> **Page extract**

● ● ● ●

You have to be a careful reader to keep up with the Federal Reserve these days. Last week, the Fed re-characterized the pace of economic growth in the United States from ‘moderate’ to ‘modest.’ According to Wall Street Journal blog, Real Time Economics, “economic data show that ‘modest’ is a touch weaker than ‘moderate.’” No matter how you parse the difference, it was enough to prevent the Fed from beginning to normalize monetary policy by cutting back on bond buying.
The Fed indicated that labor market concerns were a key reason for continuing quantitative easing (QE) at current levels. Investors at home and in emerging markets appeared to think that employment concerns and less robust economic growth in the United States were okay, as long as quantitative easing continued. Major U.S. stock markets finished the week higher, while stocks in commodity-driven emerging countries, and those with significant current account deficits, also moved higher, in general.
Americans looking for good-paying jobs may be less enthusiastic about the reasons for the Fed’s constrained outlook. According to The Daily Ticker, a recent analysis found that almost two-thirds of the jobs created during the first half of 2013 were in the lowest paying sectors of the economy, and provide income of about $15.80 an hour, on average. When you multiply that hourly rate by 2,080 (the number of hours in fifty-two 40-hour work weeks), it comes out to about $32,000 a year. That may help explain why the median household income in the United States has fallen from about $54,500 in June 2009 (the start of the current economic recovery) to about $52,098 in June 2013.
Here’s another interesting difference to ponder as you think about the near future — a future in which many expect China to be an important growth engine. Last week, that country’s manufacturing purchasing indexes were released. The official Purchasing Managers’ Index (PMI), which includes bigger firms, rose to 50.3 in July from 50.1 in June. Any reading above 50 indicates expansion. The unofficial index, compiled by Markit and HSBC index, which tracks smaller firms, fell to 47.7 from 48.2 for the same period. Any reading below 50 indicates contraction.
Standard & Poor’s 500 (Domestic Stocks)
10-year Treasury Note (Yield Only)
Gold (per ounce)
DJ-UBS Commodity Index
DJ Equity All REIT TR Index
Notes: S&P 500, Gold, DJ-UBS Commodity Index returns exclude reinvested dividends (gold does not pay a dividend) and the three-, five-, and 10-year returns are annualized; the DJ Equity All REIT TR Index does include reinvested dividends and the three-, five-, and 10-year returns are annualized; and the 10-year Treasury Note is simply the yield at the close of the day on each of the historical time periods.

● ● ● ●

> **Records provided**
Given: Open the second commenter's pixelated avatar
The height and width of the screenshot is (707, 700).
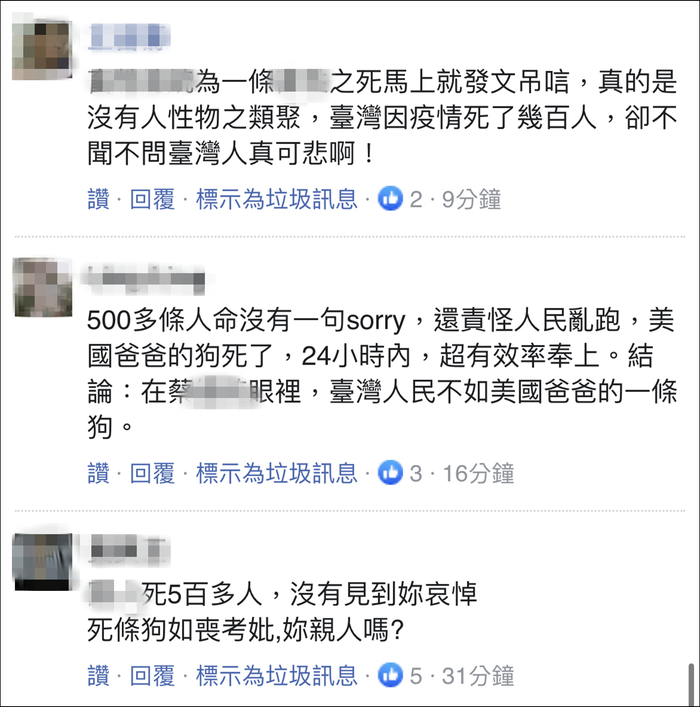Looking at the screenshot, I should point(43,287).
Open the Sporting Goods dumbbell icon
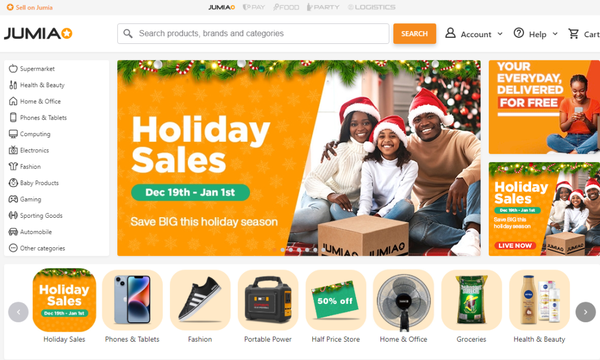Viewport: 600px width, 360px height. pyautogui.click(x=13, y=215)
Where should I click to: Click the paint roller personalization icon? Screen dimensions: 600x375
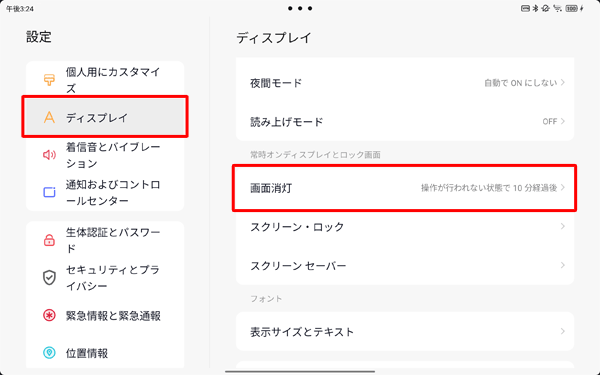49,80
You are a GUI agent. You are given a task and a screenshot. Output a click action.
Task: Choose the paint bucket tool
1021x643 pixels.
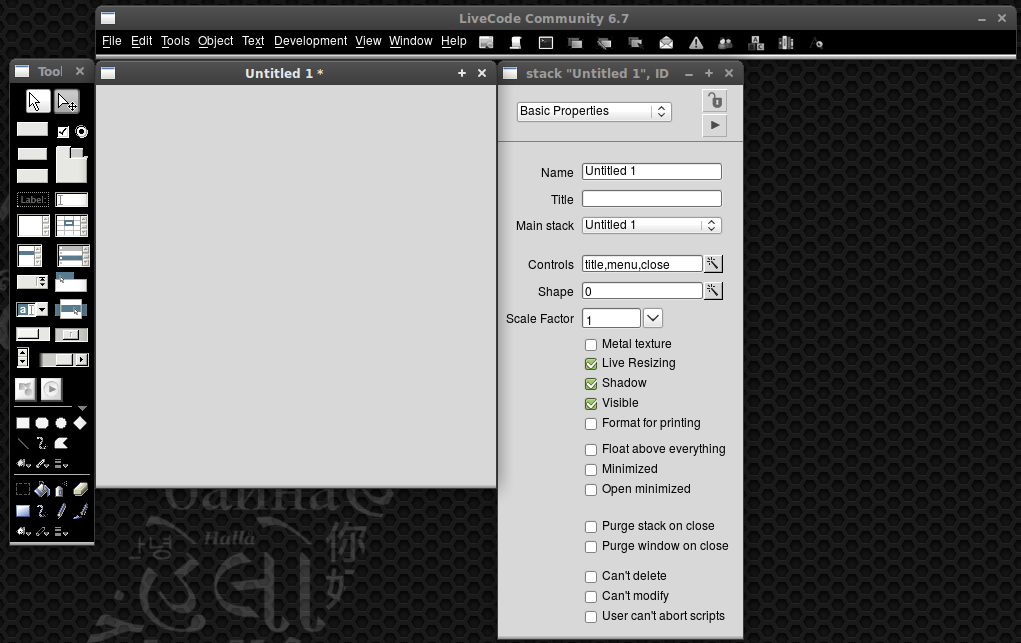click(42, 489)
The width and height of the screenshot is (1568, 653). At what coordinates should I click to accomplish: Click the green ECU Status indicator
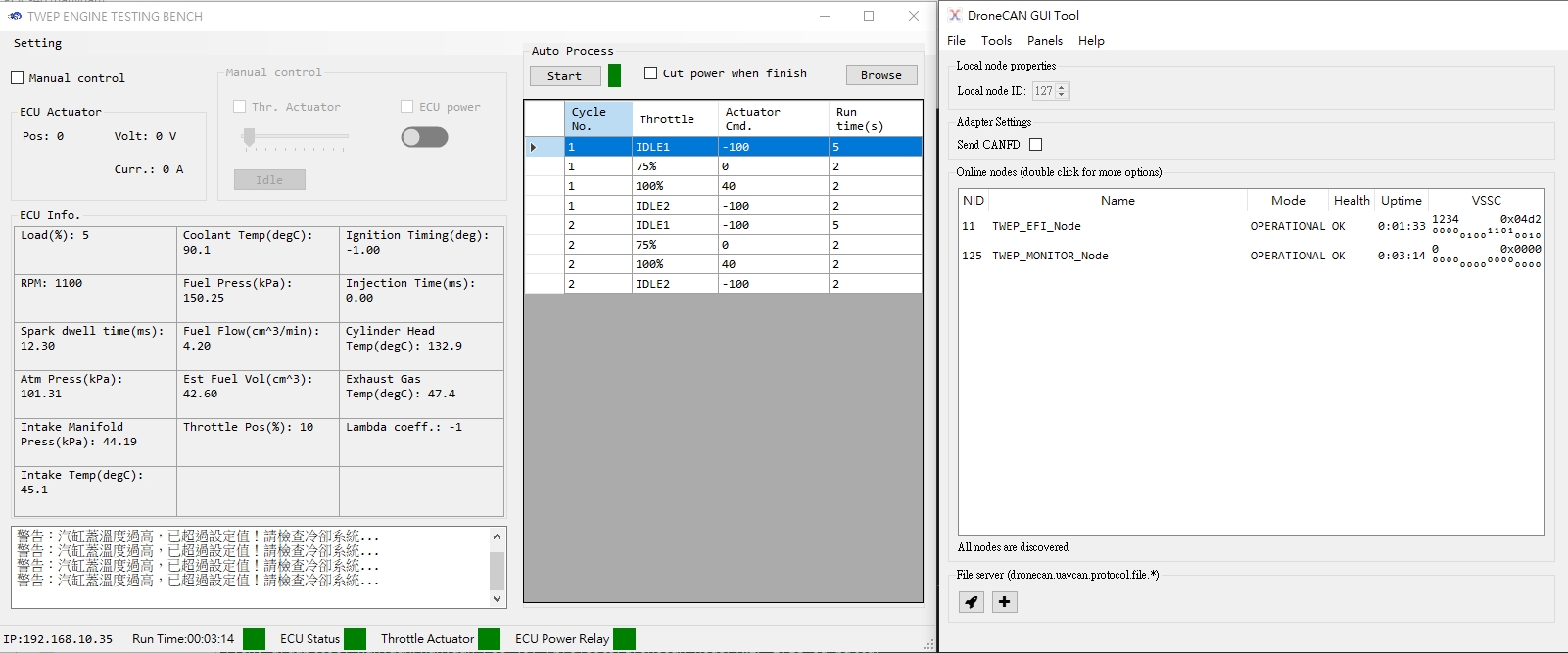click(x=355, y=638)
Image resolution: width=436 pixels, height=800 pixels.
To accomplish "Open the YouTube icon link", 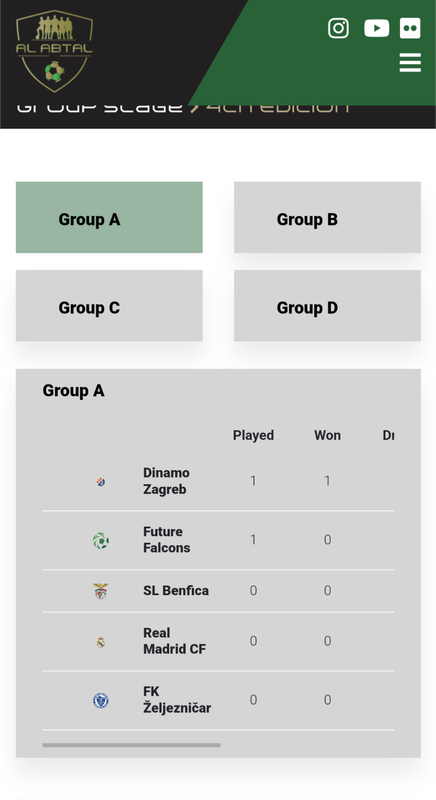I will coord(376,28).
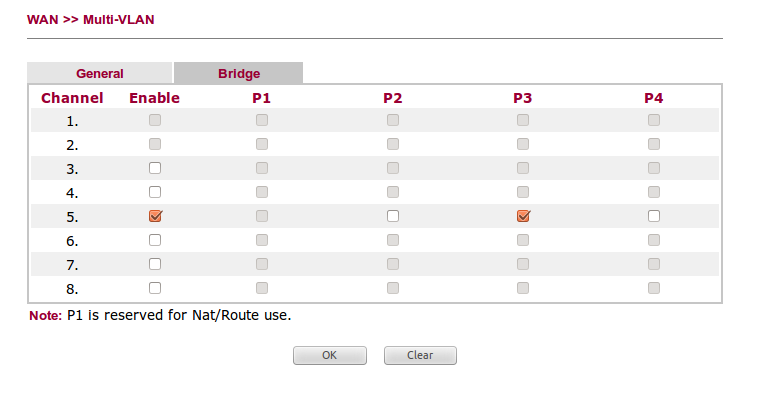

● ● ● ●

> **Aim 1**
According to the economic commentary, what reading did China's official Purchasing Managers' Index reach in July?
> **Aim 2**
Retype the economic commentary starting at "Americans looking for" and ending at "in June 2013.".
> **Aim 3**
Continue the economic commentary from the point where it stops.
The items come from a separate source.

> **Exercise output 1**
It rose to 50.3 in July.

> **Exercise output 2**
Americans looking for good-paying jobs may be less enthusiastic about the reasons for the Fed’s constrained outlook. According to The Daily Ticker, a recent analysis found that almost two-thirds of the jobs created during the first half of 2013 were in the lowest paying sectors of the economy, and provide income of about $15.80 an hour, on average. When you multiply that hourly rate by 2,080 (the number of hours in fifty-two 40-hour work weeks), it comes out to about $32,000 a year. That may help explain why the median household income in the United States has fallen from about $54,500 in June 2009 (the start of the current economic recovery) to about $52,098 in June 2013.

> **Exercise output 3**
Sources: Yahoo! Finance, Barron’s, djindexes.com, London Bullion Market Association.
Past performance is no guarantee of future results. Indices are unmanaged and cannot be invested into directly. N/A means not applicable.
YOU’VE SEEN ‘EM — TELEVISION MAKEOVER SHOWS LIKE WHAT NOT TO WEAR AND THE BIGGEST LOSER. By the end of the installment or the series, lives have been changed, presumably for the better. It remains to be seen whether Europe’s current makeover — a migratory one — will change lives for the better.
Unemployment is a key issue behind Europe’s makeover. According to Eurostat, unemployment in the EU-27 was at almost 11 percent in June 2013. That was slightly lower than May of 2013, but higher than June of last year. When you delve deeper into Europe’s unemployment, it’s clear that the problem is more pronounced in periphery countries, which typically are southern European. In March, unemployment in Germany (a core country) was about 5 percent, while in Greece and Spain (periphery countries) it was almost 27 percent.
Among younger populations, unemployment is even higher. In February 2013, 64 percent of young people in Greece were unemployed and 56 percent of those in Spain. This statistic is somewhat skewed because many younger people are in school.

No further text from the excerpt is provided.